____ Exercise inputs

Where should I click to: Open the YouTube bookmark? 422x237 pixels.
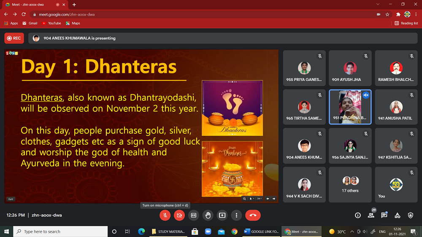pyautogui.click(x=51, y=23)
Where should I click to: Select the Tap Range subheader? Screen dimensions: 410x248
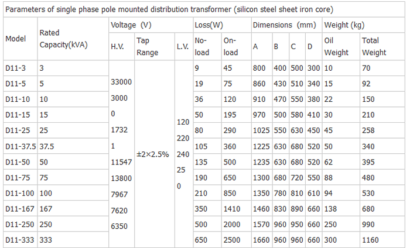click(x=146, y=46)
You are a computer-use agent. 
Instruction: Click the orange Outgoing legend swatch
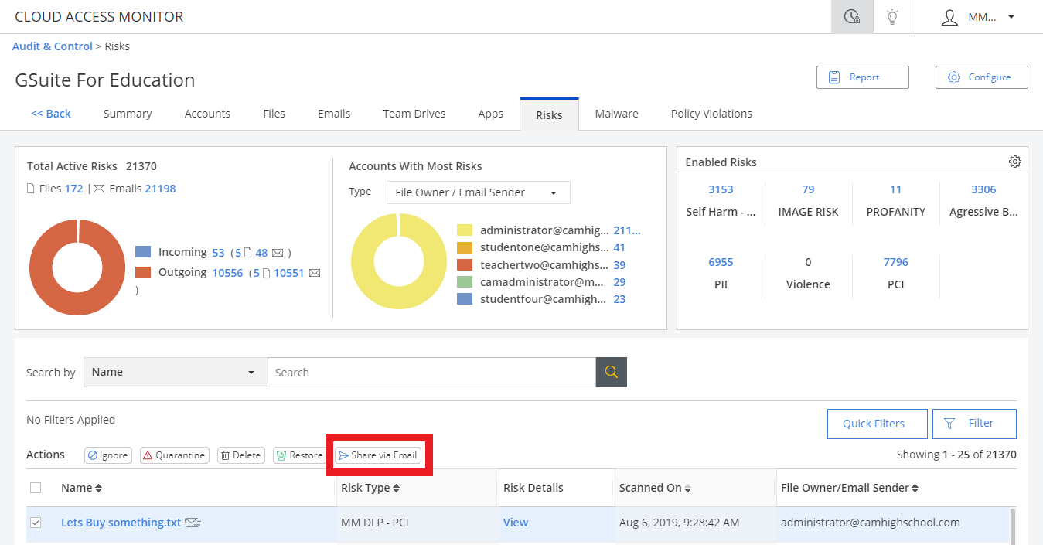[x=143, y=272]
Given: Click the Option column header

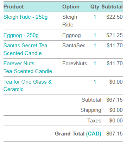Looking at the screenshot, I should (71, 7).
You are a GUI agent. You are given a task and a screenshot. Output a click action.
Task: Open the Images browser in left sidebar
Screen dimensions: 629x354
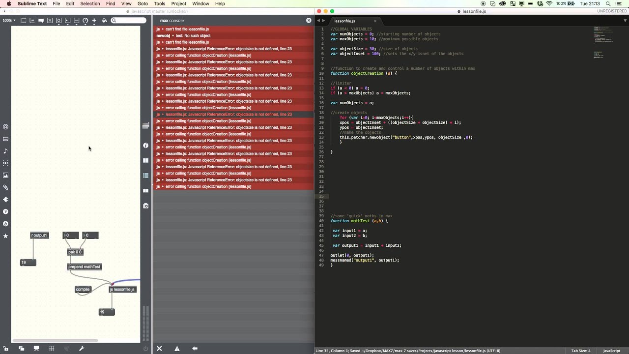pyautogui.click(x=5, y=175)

________

Exercise goal: All records must be output exactly as they are, except for the pictures, which are left out.

Answer to this task:
Where should I click to: Open the YouTube bookmark? 422x237 pixels.
pyautogui.click(x=51, y=23)
Where should I click to: Select the Tap Range subheader? Screen dimensions: 410x248
click(x=146, y=46)
You are a computer-use agent. 
Instruction: Click the orange Outgoing legend swatch
[x=143, y=272]
Given: Click the Option column header

Looking at the screenshot, I should (71, 7).
You are a GUI agent. You are given a task and a screenshot. Output a click action.
Task: Open the Images browser in left sidebar
Screen dimensions: 629x354
pyautogui.click(x=5, y=175)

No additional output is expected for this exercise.